━━━ DATA FOR PROCESSING

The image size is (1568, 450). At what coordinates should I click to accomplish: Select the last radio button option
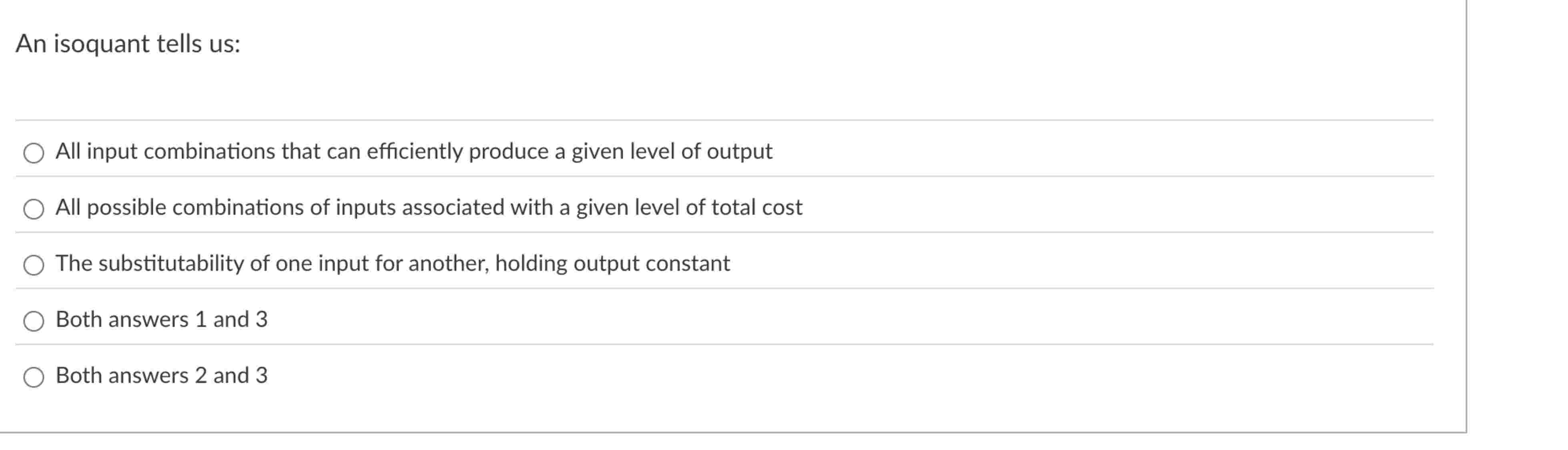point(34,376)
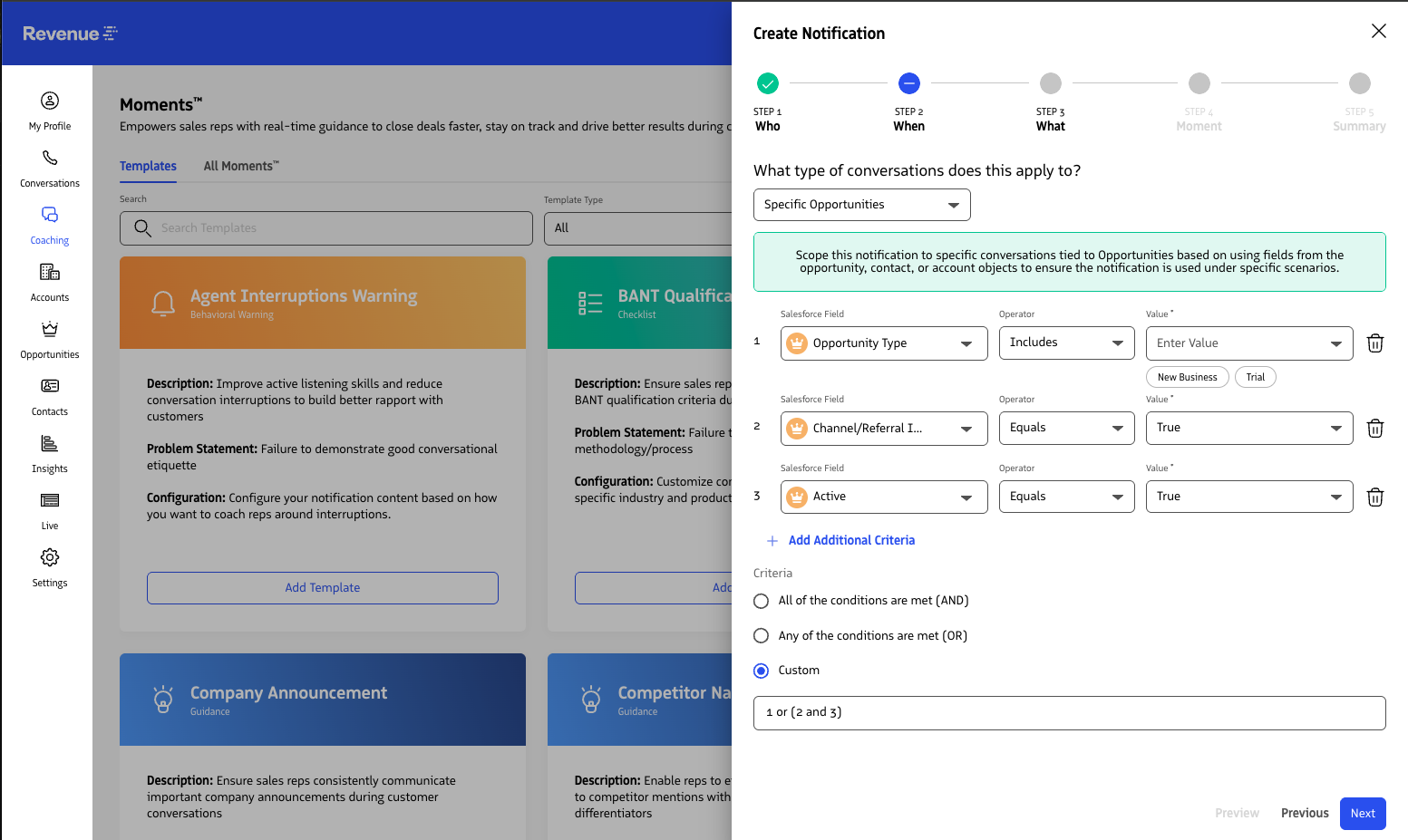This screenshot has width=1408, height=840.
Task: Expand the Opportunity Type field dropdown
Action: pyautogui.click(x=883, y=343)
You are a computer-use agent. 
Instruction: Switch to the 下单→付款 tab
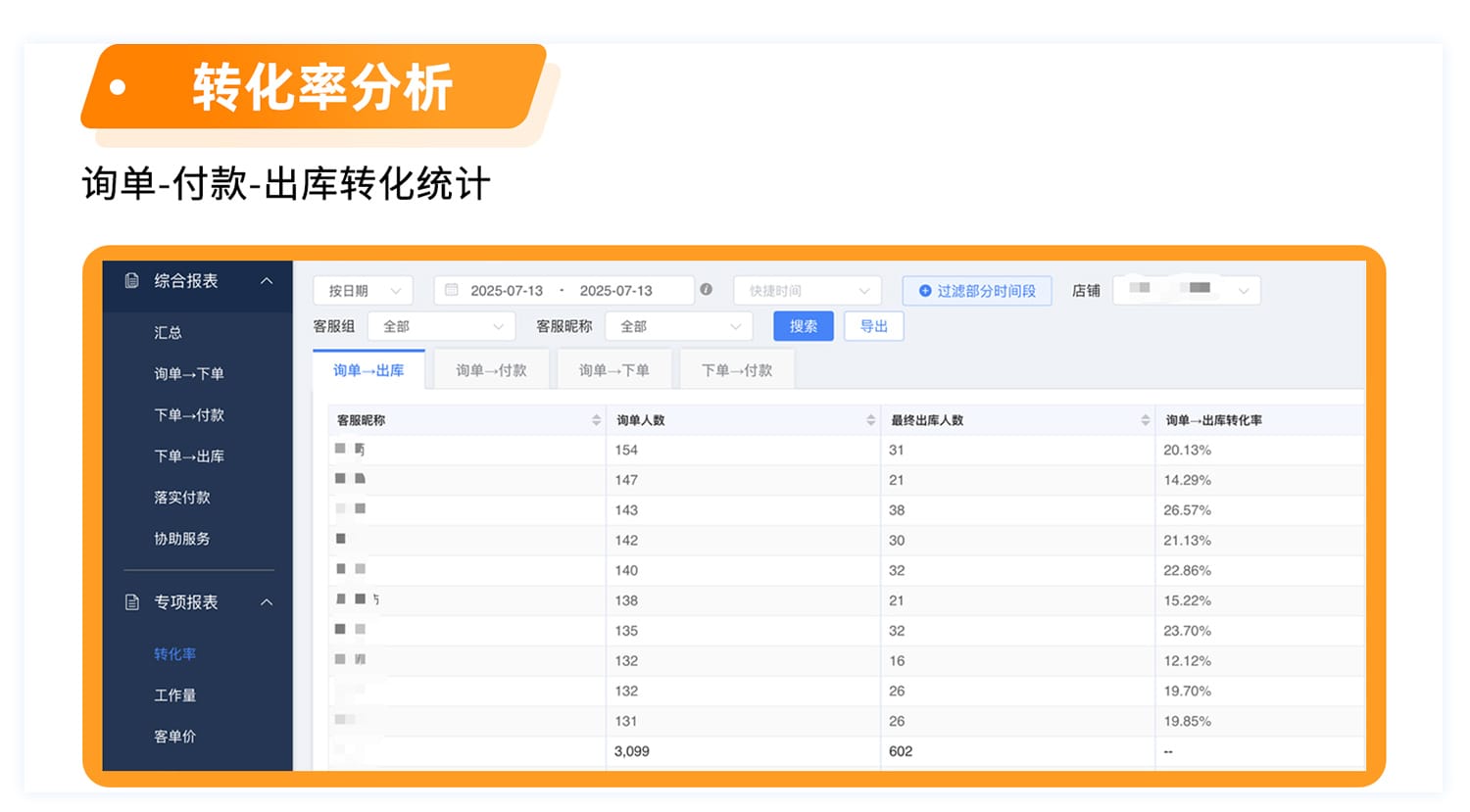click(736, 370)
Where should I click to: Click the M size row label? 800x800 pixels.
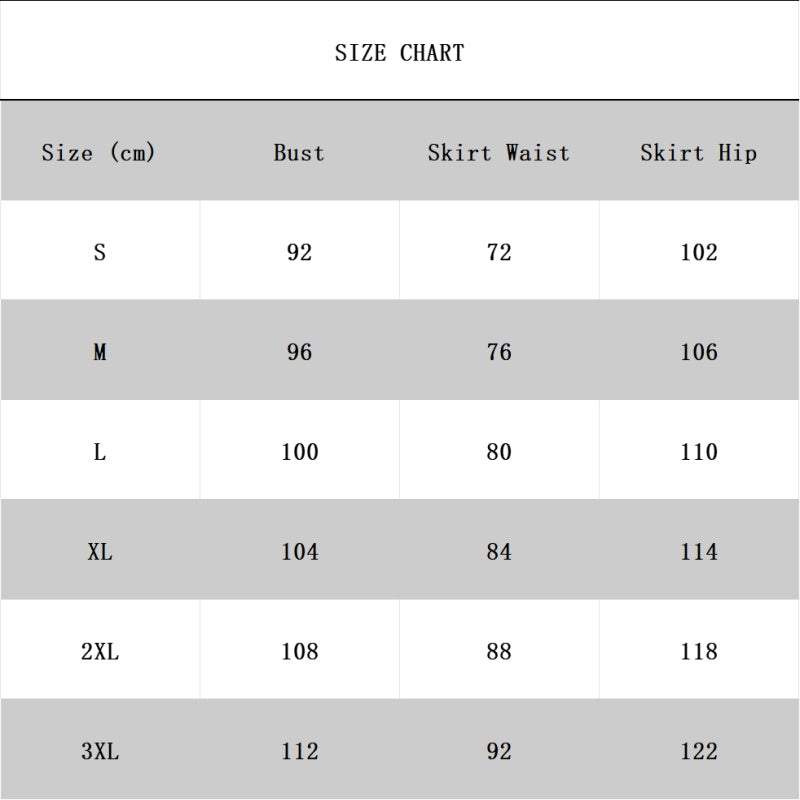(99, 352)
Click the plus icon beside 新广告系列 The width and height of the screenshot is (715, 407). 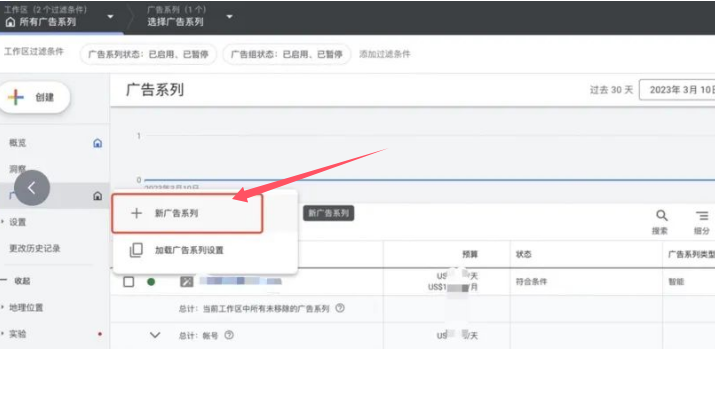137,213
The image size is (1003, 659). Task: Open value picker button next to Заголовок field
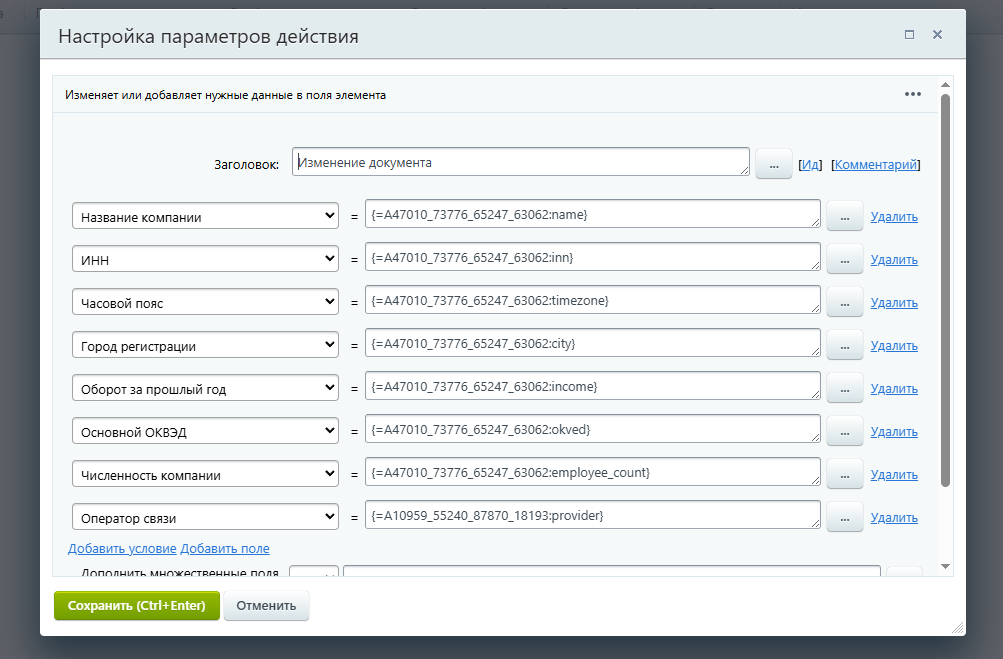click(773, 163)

━━━━━━
━━━ DATA FOR PROCESSING

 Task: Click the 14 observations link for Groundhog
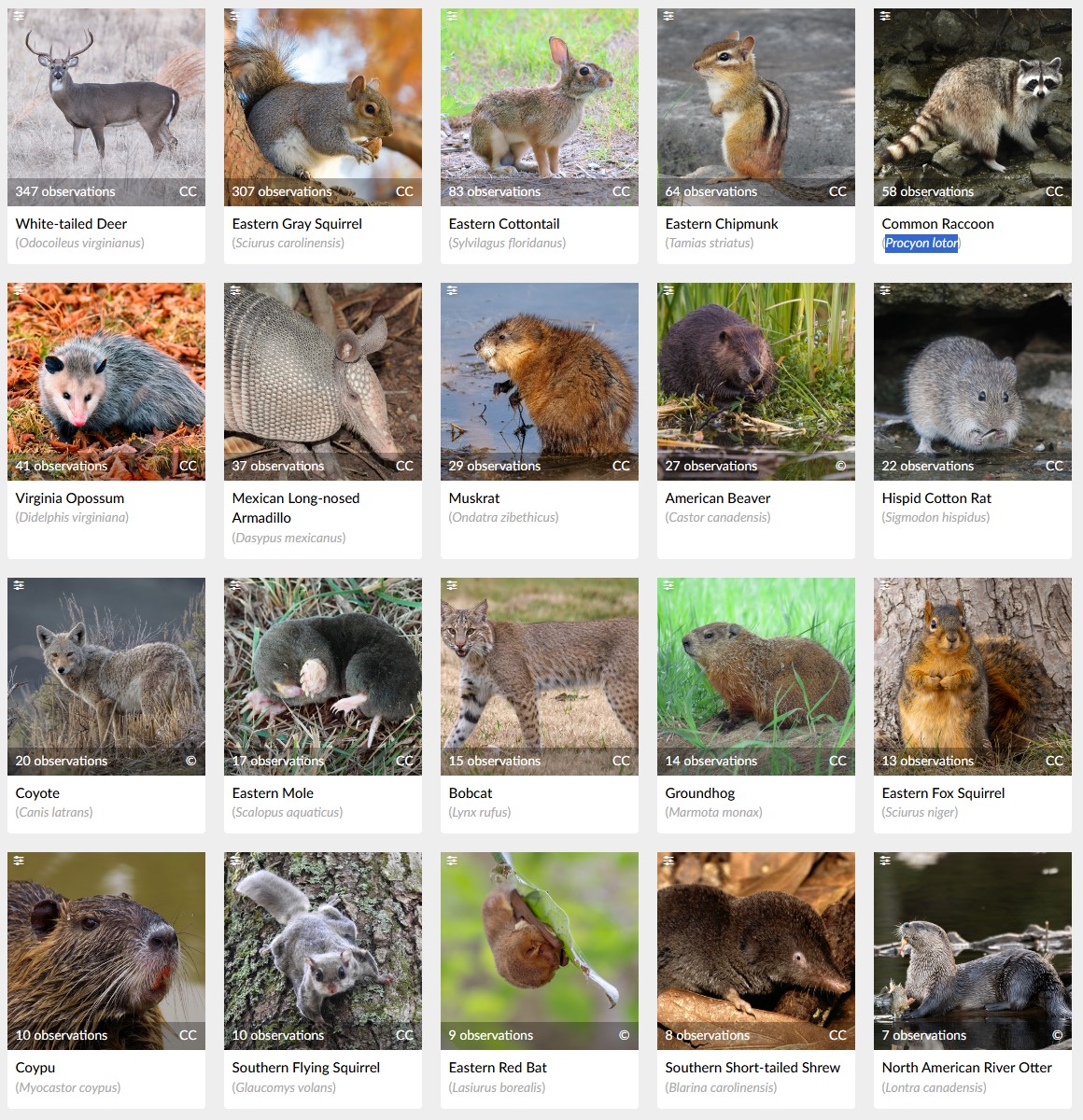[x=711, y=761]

━━━━━━
━━━ DATA FOR PROCESSING

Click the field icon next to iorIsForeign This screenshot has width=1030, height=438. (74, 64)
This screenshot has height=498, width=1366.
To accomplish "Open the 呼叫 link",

━━━━━━

TASK PROMPT
Everything from the line with "The image size is (1568, 450)." down to the line with "You are a computer-use agent." in the data above should be copied exactly, with both end lines kept and the pictures left out.

RESPONSE FOR THIS EXERCISE
The image size is (1568, 450). At what coordinates should I click to accomplish: Select the last radio button option
point(34,376)
This screenshot has width=1408, height=840.
Task: Expand the Opportunity Type field dropdown
Action: pyautogui.click(x=883, y=343)
You are a computer-use agent. 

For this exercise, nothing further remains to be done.